Global CO2 emissions fell by 5.8% in 2020, the biggest decline since World War II


Water vapor emanates from several chimneys at a plant in Boxberg, Germany.
EFE

The global carbon dioxide emissions (CO2), the main greenhouse gas, they were reduced last year by 5.8% in what was the largest decline since Second World War, but with the recovery in certain countries, in December they were already 2% higher than twelve months earlier.

The International Energy Agency (IEA), which publishes an analysis of these figures on Tuesday, notes that this drop was very different by region depending on the halt in activity suffered by the crisis of the covid, and that the evolution over the months was also very uneven.

In absolute terms, the reduction was almost 2 billion tons, which is equivalent to all the emissions generated in one year by the European Union.

U.S contributed to that decrease with almost 500 million tons due to a decrease of 10%, a percentage equivalent to that of the European Union, which emitted about 250 million tons less since its economy is in itself much less polluting.

In the EU the use of coal to produce electricity was reduced by more than 20%, while the share of renewables increased by four percentage points, to 39%.

Both the United States and even more so the European Union in December remained at emission volumes clearly below those they had twelve months earlier.

In India, the annual decline was 7% in the whole of 2020, but it became the steepest of the large economies in April (-40%) and recovered from September.

China, which is the main polluting country, distinguished itself from the rest with a final increase in emissions in 2020 of 0.8% (75 million additional tons).

In addition, another of the peculiarities of the Chinese giant is that after the downturn experienced in the first quarter, as of April it was generating more CO2 than a year earlier. In December that rise reached 7%.

IEA Executive Director Fatih Birol sees the reported spike in global emissions late last year as a warning that “not enough is being done to accelerate the transition to clean energy.”

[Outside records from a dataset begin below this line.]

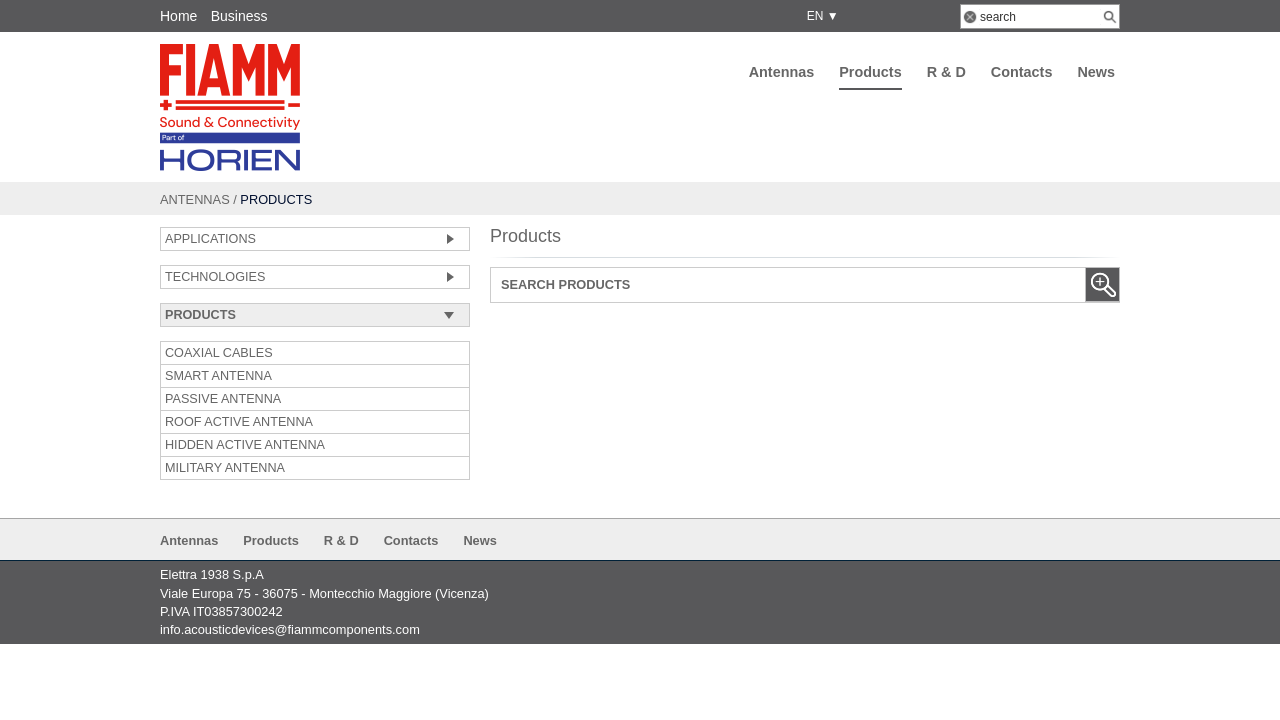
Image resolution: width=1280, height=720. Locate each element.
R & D (946, 72)
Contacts (1022, 72)
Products (870, 72)
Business (239, 16)
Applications (210, 239)
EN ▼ (819, 16)
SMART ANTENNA (218, 376)
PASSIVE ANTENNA (223, 399)
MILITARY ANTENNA (225, 468)
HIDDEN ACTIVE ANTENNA (245, 445)
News (1096, 72)
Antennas (782, 72)
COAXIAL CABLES (219, 353)
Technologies (215, 277)
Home (178, 16)
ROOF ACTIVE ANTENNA (239, 422)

And that – adds Birol – jeopardizes “the world historical opportunity” to make 2019 the definitive peak.

The cut in CO2 generation in 2020 was greater than that experienced in energy consumption (-4%), which is explained by the drop in fossil fuels, and very particularly in oil (-8.6%). more than coal (-4%), which was partially offset by the pull in the share of renewable energies.

CO2 caused by oil combustion decreased by more than 1,100 million tons, and 50% of that amount was due to the decline in activity in road transport and 35% in aviation.

Aviation as a sector suffered the most profound impact in relative terms. In April, the planes were operating at a level 70% lower than a year earlier and in the year as a whole their emissions fell by 45% to 265 million tons, a level that had not been seen since 1999.

In electricity generation, 3.3% less CO2 was produced last year (equivalent to 450 million tons) and the most significant thing was the increase in the share of renewables (29% of the total, compared to 27% in 2019) to the detriment of plants that burn fossil fuels.